After the plumbers and property management entered the home, it was clear that the County Health Department had to be notified. They actually came in those white hazard suits and masks. They found his home without heat and electricity, therefore no running water. No running toilets. The feces was piled almost to the ceiling in the bathrooms. The stench was palpable out the doors and windows.
How long did he live like this? How did his co-workers not suspect something was wrong? I can’t imagine how, if at all, he cleaned his clothes – I never saw him carry anything larger than grocery bags from the store. It sickens me to look out my bedroom window—at that house—and think of him in there, by himself, in the cold, in the dark. If I had any clue, I would have notified Social Services. But, how could I have a clue? Clearly Glenn was socially inept and a bit of an oddball, but I never attempted to even talk to the man. Me. The one who knows what kindness looks like, and considers herself a kind and giving person. I am ashamed.

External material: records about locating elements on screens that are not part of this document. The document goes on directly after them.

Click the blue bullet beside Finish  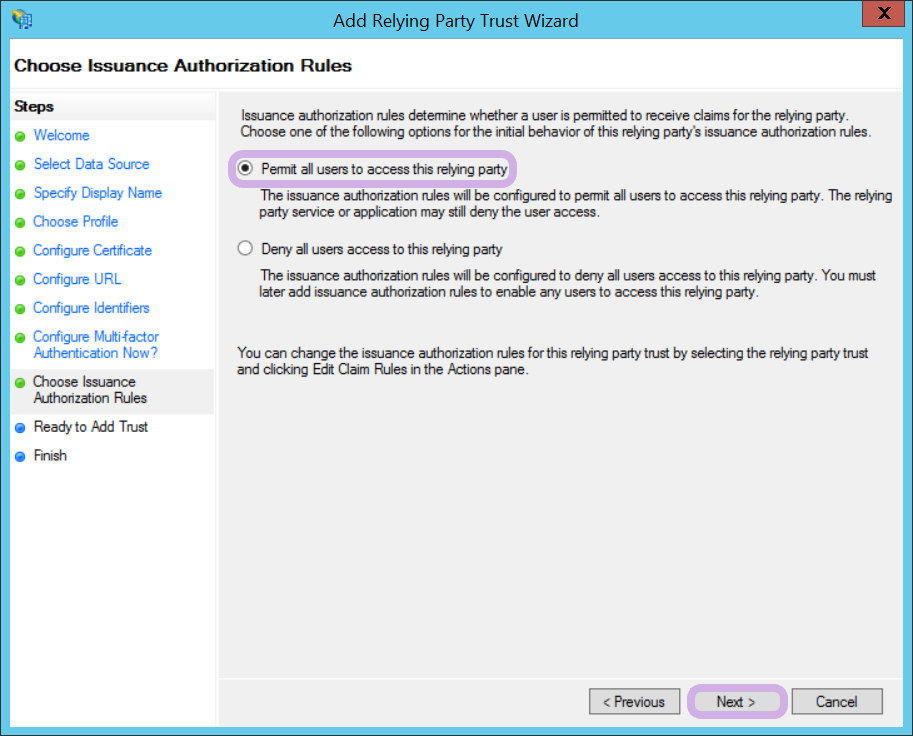(x=20, y=457)
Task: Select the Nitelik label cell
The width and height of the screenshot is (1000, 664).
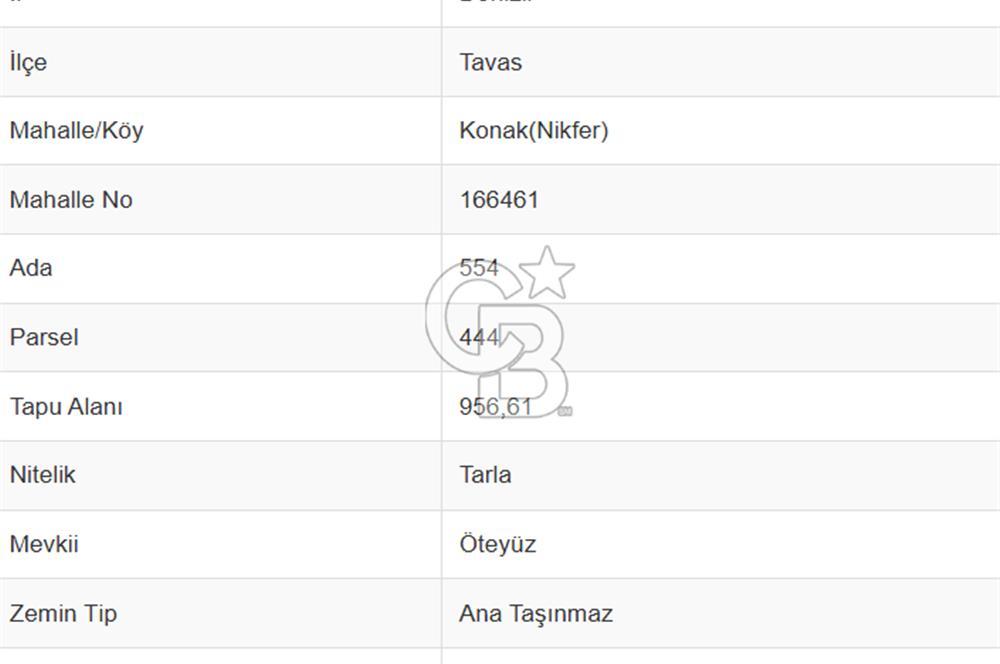Action: pyautogui.click(x=221, y=475)
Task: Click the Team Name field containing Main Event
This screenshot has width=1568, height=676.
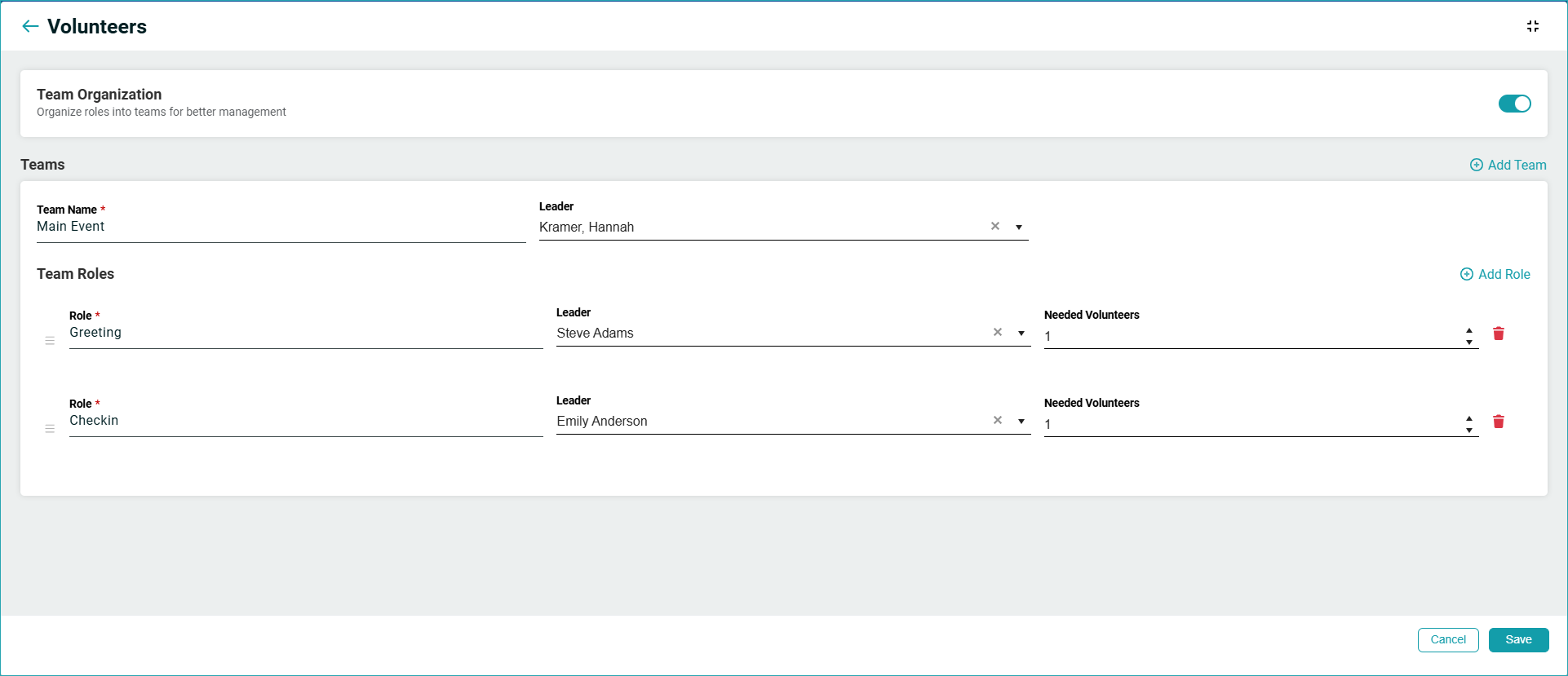Action: click(x=281, y=227)

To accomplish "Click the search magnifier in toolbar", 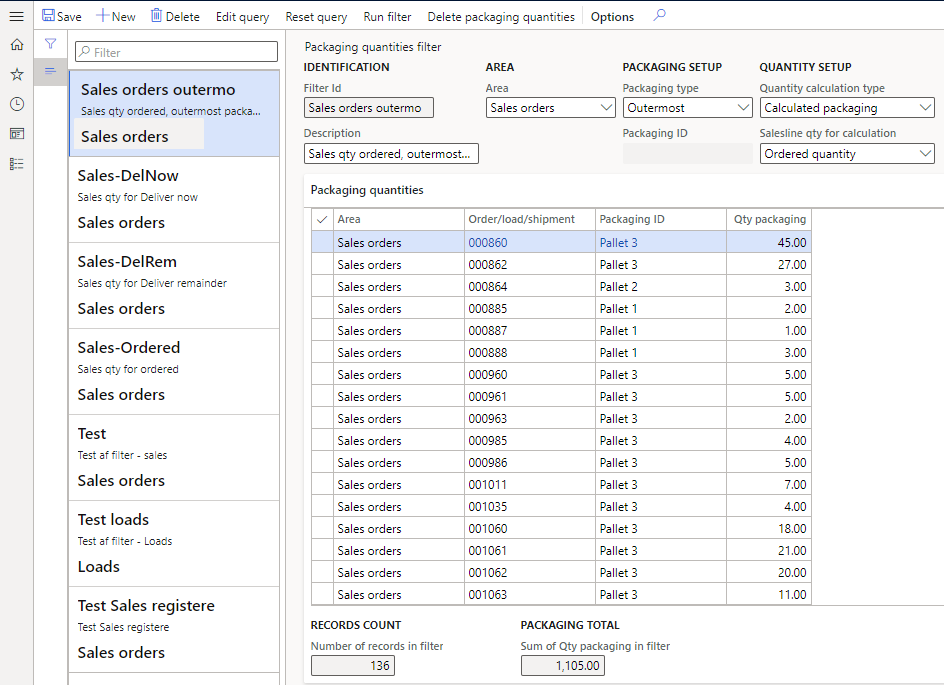I will (659, 16).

I started my day thinking of Sandy Hook. Two simple words—once only the name of an elementary school—whose meaning changed in a brief moment, one morning — one year ago today. Words that joined the lexicon of violent, tragic, senseless events. We only have to mutter a word or two, and we collectively know: Columbine, Boston Marathon Bombing, 9/11.
The 26 Acts of Kindness was originally conceived by TV journalist Ann Curry and quickly developed into a movement that continues today. Curry’s idea was to honor the memory of the twenty children and six adults who died that day by committing one act of kindness in the name of each. I’m very fond of that idea and I hope it spreads far and forever. More kindness in the world has to be a good thing, right?
I’m also reminded of the mentally deranged shooter and his Mom. In my opinion, also tragedies. I can’t help but think of my neighbor Glenn, obviously also mentally unstable. What was to stop him from harming others? And should that be the only measuring stick for stepping in? Just to protect ourselves? There are thousands of others like them, individuals and families suffering, right under our noses, in our neighborhoods.
Do we really know them? Do we really know kindness?